No one tells you where to get off
It was a mistake anyone could make - despite what your boss may say.
The BMW was in the shop, so you thought you'd take the bus from your west county home to work. It might be a little inconvenient but, heck, you're a professional with a college degree - YOU can handle anything.
Little did you realize you'd end up at Chesterfield Mall, miles away from your job. Now what do you do?
Relax. You're not alone.
"You get a lot of people who don't know where they're going," says Mary Sykes, a bus driver with the Bi-State Development Transit System for 13 years.
"They get on the wrong bus," she says. "I either have to bring them back and get them on the right track or leave them off somewhere."
After conquering college, mastering professions and rearing families, people don't like to admit they can't ride a bus.
If they miss their stop - or blow it completely by getting on the wrong bus - they frequently don't admit it until the end of the line. And by that time, they're frantic.
"They get all upset and nervous and everything," says Bill Clifton, who has been driving a Bi-State bus for 14 years. "You have to sit them down and say, 'Calm down. We'll get you there.'"
There's an art to bus-riding - especially in the county, says Corine House, a bus-riding veteran who has journeyed from the city to her job in the county every day for the past 29 years.
The key to success is knowing the schedule for a county bus, House says. "In the county, you need to know the schedule or you're lost," she says. "You'll be standing around for an hour."
But one failure shouldn't be disheartening. Even the most sophisticated passenger can get on the wrong track at first.
"It can really be difficult if you don't know how to ride the bus," Clifton says. "You can get out here and get lost."
Or you can lose something else.
One woman got on Clifton's bus with three kids. But after she got off, she had only two, Clifton says.
A radio call from the dispatcher to Clifton solved the mystery: kid No. 3 was snoozing in the back of the bus. Clifton simply brought the boy back to meet Mom at the garage.
"He didn't even know she got off the bus," Clifton says. "He slept all the way to the end of the line and back."

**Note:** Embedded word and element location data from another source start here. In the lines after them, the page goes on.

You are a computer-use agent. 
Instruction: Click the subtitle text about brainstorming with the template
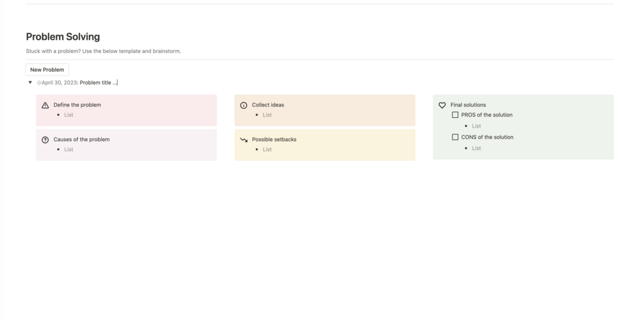tap(103, 51)
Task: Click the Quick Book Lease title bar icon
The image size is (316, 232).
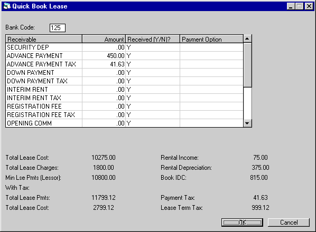Action: point(7,6)
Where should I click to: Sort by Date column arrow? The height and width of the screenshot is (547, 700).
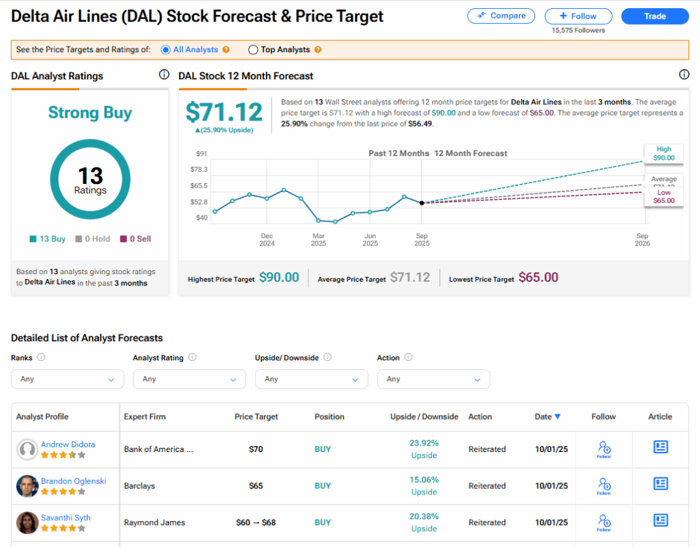[558, 416]
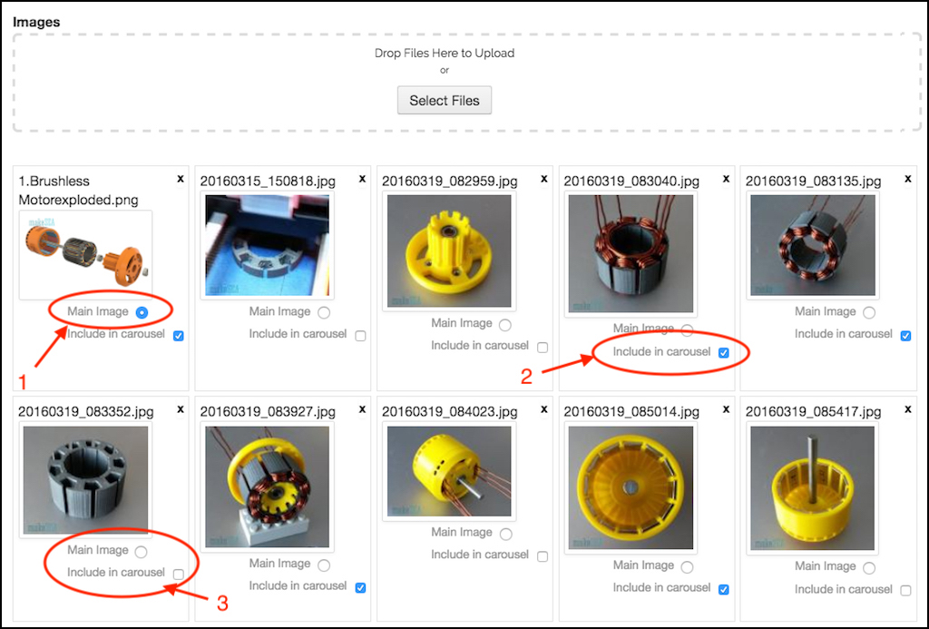Screen dimensions: 929x629
Task: Click the Drop Files Here to Upload area
Action: [467, 82]
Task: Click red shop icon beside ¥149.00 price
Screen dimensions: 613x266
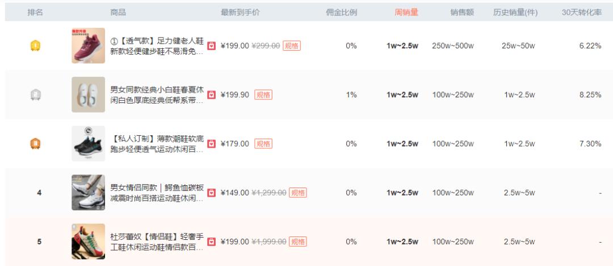Action: click(213, 193)
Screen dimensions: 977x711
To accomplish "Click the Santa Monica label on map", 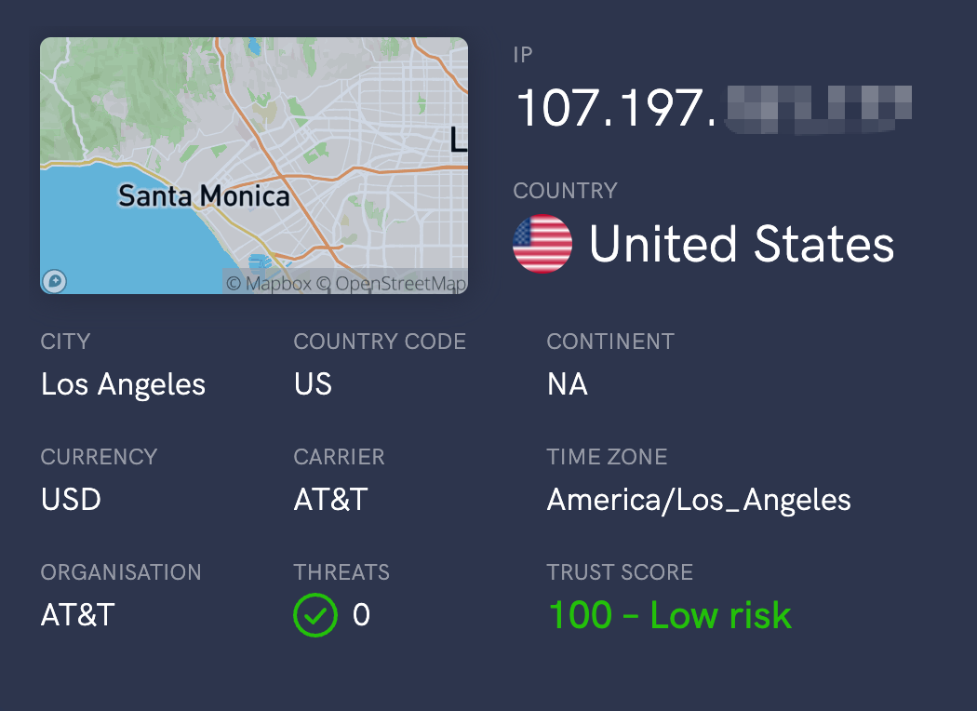I will (x=204, y=196).
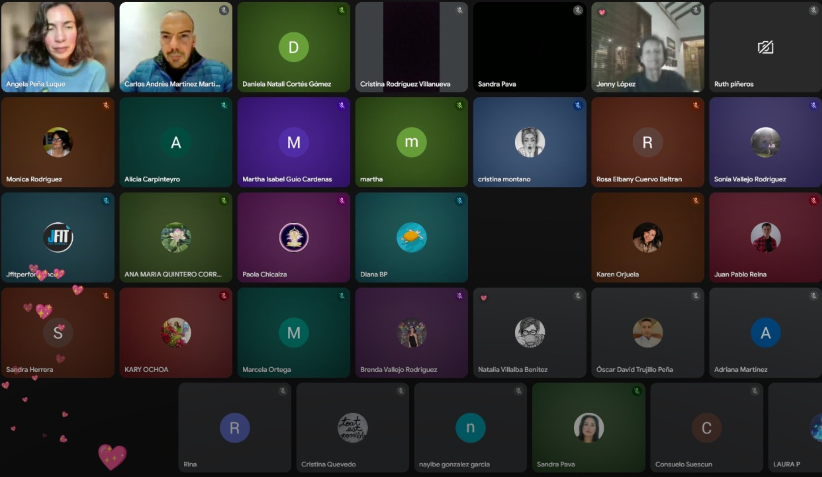
Task: Click Karen Orjuela's profile photo
Action: [647, 237]
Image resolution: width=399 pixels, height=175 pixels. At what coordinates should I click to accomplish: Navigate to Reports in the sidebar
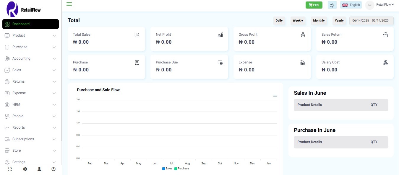(x=18, y=127)
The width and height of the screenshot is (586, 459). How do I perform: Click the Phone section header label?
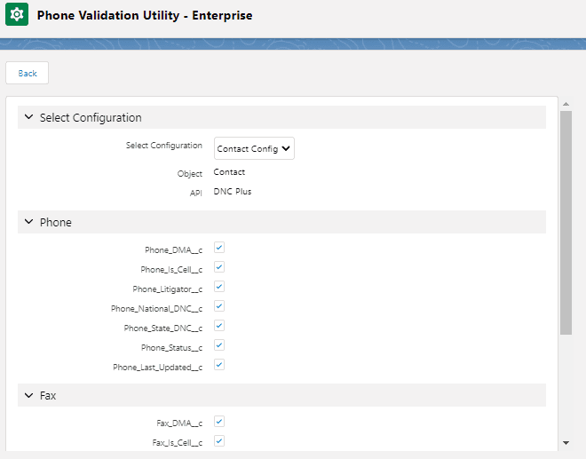pos(56,222)
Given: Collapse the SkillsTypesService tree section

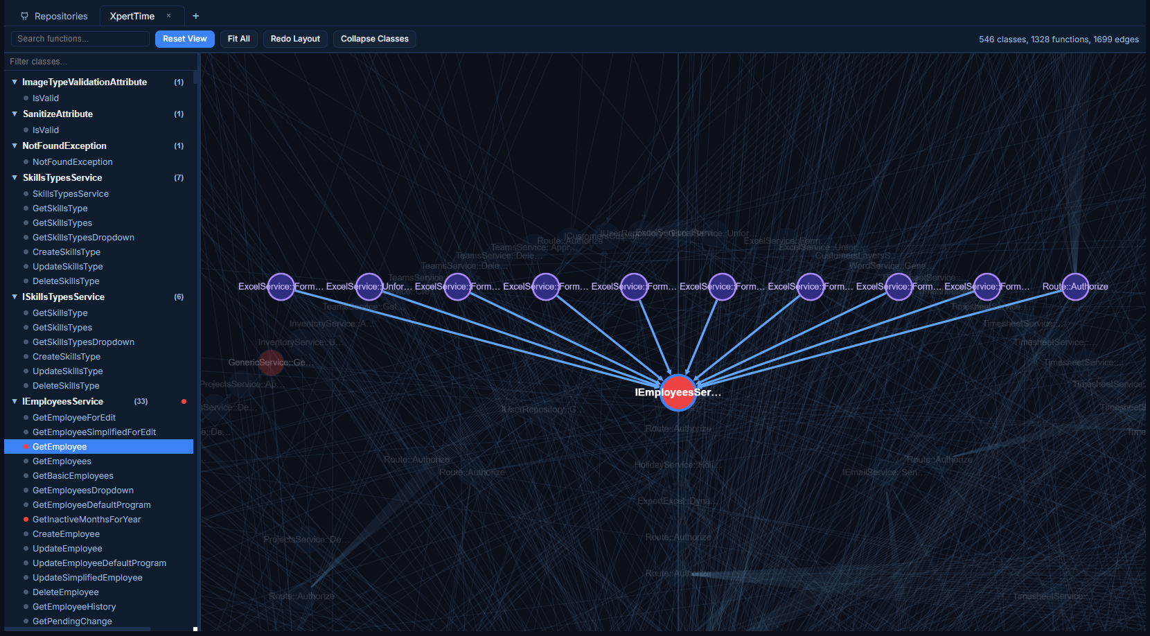Looking at the screenshot, I should coord(15,177).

That's the great thing about St. Louis bus drivers - most are nicer than their counterparts in larger cities. They don't try to intimidate you.
"I'm sure we've got our share of grumps," says Tom Sturgess, Bi-State's director of communications. "We've got 1,100 bus drivers, so I'm sure some get up on the wrong side of the bed."

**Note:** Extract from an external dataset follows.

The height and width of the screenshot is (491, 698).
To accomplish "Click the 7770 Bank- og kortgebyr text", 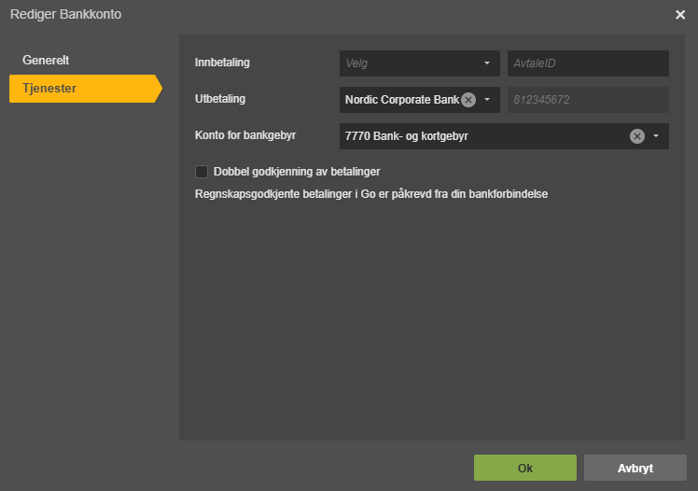I will coord(407,136).
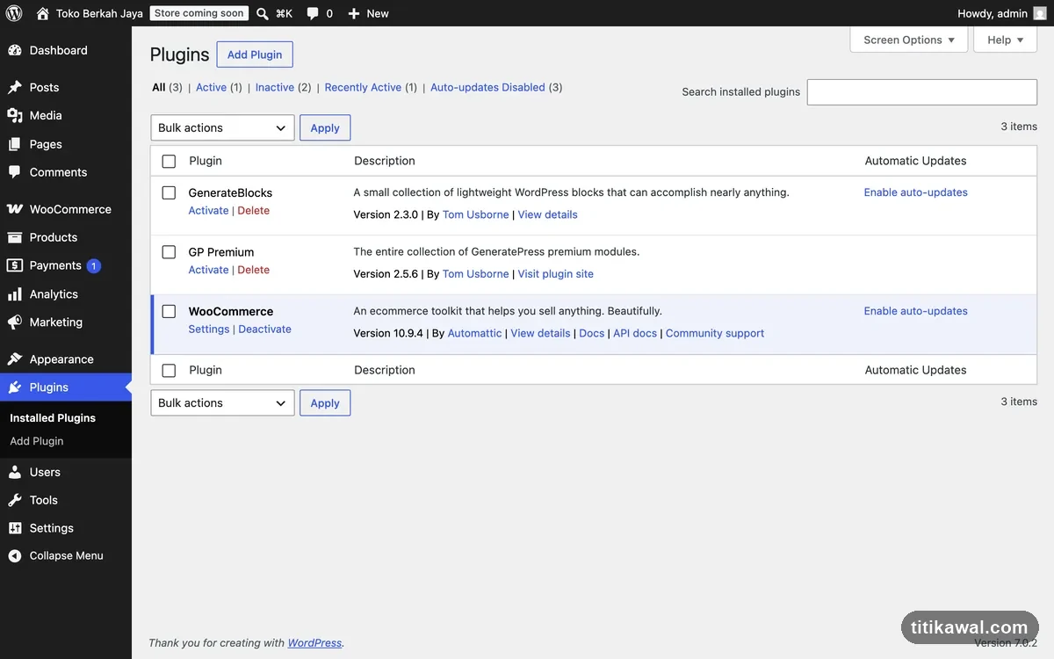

But Clifton and Sykes are quick with a smile, hello or goodbye. They take a personal interest in their riders, they say.
"You get to know who's going to be there (at a stop)," Clifton says. "If they're not there, I take it kind of personally. ... I'll sit there, take a look around and wait for them."
Sykes says most riders are regulars. "They depend on us," she says.
But a driver can't always depend on the passengers - especially if the driver doesn't know the route well, Sykes says.
"Sometimes they'll help; sometimes they won't," she says. "The ones who need to get to work will. But you might get one who takes you to his front door."